- _Extrait du texte_:
━━━

Ils s’appellent les Garrdiennes et les Garrdiens. Ils existent depuis septembre 2019 et sont désormais au nombre de 360. Ils sont auteurs et réalisateurs « du réel », réunis dans un nouveau syndicat : la Guilde des Auteurs-Réalisateurs de Reportages et de Documentaires.
Mars 2019, au Cinéma du Réel, se tient une assemblée du Syndicat Français des Réalisateurs-CGT qui aborde la question de la convention collective des réalisateurs et la négociation d’un salaire minimum – 120€ brut jour, proposés à ce moment-là par les syndicats de producteurs. De nombreux réalisateurs réagissent et créent un groupe Facebook – Real de Docu – que rejoignent rapidement plus de mille personnes ! Rendez-vous est donné en avril au Point éphémère à Paris, avec plusieurs centaines de réalisateurs présents. Une question se pose : faut-il créer un syndicat ? Le vote a lieu le mois suivant, le statut de syndicat est choisi à plus de 98% des votants (425 pour, 7 préférant l’association).
Un comité provisoire de 17 personnes se constitue. Parallèlement, un financement participatif réunit 25 000 € – avec plus de 600 contributeurs – permettant notamment d’engager un avocat. L’Été est consacré à la rédaction des statuts de cette future Guilde. Certains se rendent également au Sunny Side of the Doc à La Rochelle, aux États généraux du film documentaire de Lussas, ou encore au Festival de Cinéma de Douarnenez, pour expliquer la démarche et fédérer les réalisateurs. Le 3 septembre dernier, une assemblée générale vote la création officielle du syndicat. Robin Huzinger, vice-président dans ce premier conseil d’administration qui sera renouvelé pour moitié le 24 février prochain lors de la nouvelle assemblée générale, précise :
« Il existait déjà des syndicats en effet, mais surtout pour les techniciens ; pour les réalisateurs il y a principalement le SFR-CGT, créé en 1968, avec lequel nous étions en désaccord notamment sur la question du salaire minimum, leur demande étant un salaire minimum fort pour tous avec le risque de faire disparaître les films fragiles… Nous défendons un salaire minimum, au-dessus de celui des techniciens, mais aussi la nécessité d’un système dérogatoire dans le cas des petits budgets (cf. annexe III de la Convention Collective du cinéma) et la possibilité d’entrer en participation pour les réalisateurs. »
Mais alors, à qui s’adresse la GARRD ?
« La GARRD est un syndicat professionnel, il représente une corporation qui défend les auteurs de documentaires et grands reportages qu’ils soient réalisateurs, journalistes ou auteurs… On défend tout le monde ! Représenter toute la profession permet d’être écouté », répond Robin Huzinger, faisant allusion aux différents syndicats de producteurs existants qui reflètent des manières diverses de travailler. « La GARRD compte actuellement plus de 360 membres, venant de partout. Il y a des gens qui ont eu le prix Albert Londres (Grand reporter), d’autres qui ont été primés au Cinéma du Réel ou au FID-Marseille, c’est à dire plutôt axés sur le documentaire de création voire de recherche, tandis que certains travaillent pour des chaînes régionales. Et puis il y a aussi une nouvelle génération de réalisateurs qui démarrent via la Télévision Numérique Terrestre…»

━━━

- _Enregistrements fournis_:
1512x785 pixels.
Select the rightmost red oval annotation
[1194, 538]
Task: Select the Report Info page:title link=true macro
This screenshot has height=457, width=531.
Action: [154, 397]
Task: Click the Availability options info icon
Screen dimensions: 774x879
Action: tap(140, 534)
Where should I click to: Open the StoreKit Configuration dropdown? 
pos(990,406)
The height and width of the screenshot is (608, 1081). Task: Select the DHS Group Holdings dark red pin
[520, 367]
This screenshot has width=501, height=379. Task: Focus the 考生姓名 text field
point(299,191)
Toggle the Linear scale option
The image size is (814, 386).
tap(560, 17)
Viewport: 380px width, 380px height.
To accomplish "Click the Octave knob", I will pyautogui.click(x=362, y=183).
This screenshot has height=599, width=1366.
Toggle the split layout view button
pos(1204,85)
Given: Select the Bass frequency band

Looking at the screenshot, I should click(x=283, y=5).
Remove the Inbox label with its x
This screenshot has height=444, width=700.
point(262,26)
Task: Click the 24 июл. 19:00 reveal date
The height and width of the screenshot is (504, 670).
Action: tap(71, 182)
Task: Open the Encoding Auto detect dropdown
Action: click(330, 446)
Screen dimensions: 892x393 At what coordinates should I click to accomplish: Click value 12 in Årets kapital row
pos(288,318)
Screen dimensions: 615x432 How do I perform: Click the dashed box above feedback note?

━━━

- _Consigne 1_:
Pour chaque affirmation, dites si elle est conforme à l'extrait sur la GARRD, par oui ou par non, en citant mot pour mot les mots de l'extrait qui tranchent : (a) la création officielle du syndicat a été votée en assemblée générale le 3 septembre ; (b) le financement participatif a réuni plus de mille contributeurs ; (c) le SFR-CGT a été créé en 1968.
- _Consigne 2_:
Recopiez fidèlement le passage de l'extrait sur la GARRD qui commence à « Mars 2019, au » et se termine à « 7 préférant l’association). ».
Ces enregistrements n'ont aucun lien avec l'extrait sur la GARRD.

- _Réponse écrite 1_:
(a) Oui : « Le 3 septembre dernier, une assemblée générale vote la création officielle du syndicat. »
(b) Non : « un financement participatif réunit 25 000 € – avec plus de 600 contributeurs »
(c) Oui : « il y a principalement le SFR-CGT, créé en 1968 »

- _Réponse écrite 2_:
Mars 2019, au Cinéma du Réel, se tient une assemblée du Syndicat Français des Réalisateurs-CGT qui aborde la question de la convention collective des réalisateurs et la négociation d’un salaire minimum – 120€ brut jour, proposés à ce moment-là par les syndicats de producteurs. De nombreux réalisateurs réagissent et créent un groupe Facebook – Real de Docu – que rejoignent rapidement plus de mille personnes ! Rendez-vous est donné en avril au Point éphémère à Paris, avec plusieurs centaines de réalisateurs présents. Une question se pose : faut-il créer un syndicat ? Le vote a lieu le mois suivant, le statut de syndicat est choisi à plus de 98% des votants (425 pour, 7 préférant l’association).